Deutschland einig Muttiland?
The Transformation of Women’s Rights in United Germany, 1989-2019
Characterized as “the triumph of the Vaterland,” unification was both a male-dominated and male-normed process, despite the significantly different gender regimes that had taken root in the Federal Republic and the GDR since 1949. Although Helmut Kohl personally promised that “everyone” would be better off in the nation united, Eastern women were quickly and disproportionately affected by mass unemployment, the elimination of social support services and the end of legal abortion, qualifying them as the “losers” of unification. While women in the western federal states displayed a noteworthy lack of solidarity toward their disadvantaged counterparts through the 1990s, they have become the paradoxical beneficiaries of greater sexual equality, thanks to various gender-friendly policies introduced since 2007. Having followed Merkel’s extraordinary rise to power since 1990, Dr.
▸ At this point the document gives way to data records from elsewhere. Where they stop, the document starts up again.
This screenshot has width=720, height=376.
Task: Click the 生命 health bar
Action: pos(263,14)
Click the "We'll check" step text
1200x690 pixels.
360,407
Joyce Mushaben will explore the extent to which Germany’s first female Chancellor has “re-instated” and expanded many gender rights that GDR women had formerly taken for granted, rendering women on both sides the ultimate “winners” of unification.
Join AGI for their first seminar in a series on the 30th anniversary of the fall of the Berlin Wall.
Joyce Marie Mushaben is a Curators’ Professor of Comparative Politics and former Director of the Institute for Women’s & Gender Studies (2002-2005) at the University of Missouri – St. Louis. Fluent in German, her teaching centers on comparative public policy, the European Union, women’s leadership, citizenship, immigration, mega-cities and sustainability issues. Her research covers new social movements, youth protest, German unification and identities, gender, ethnicity and welfare issues, EU migration and integration studies.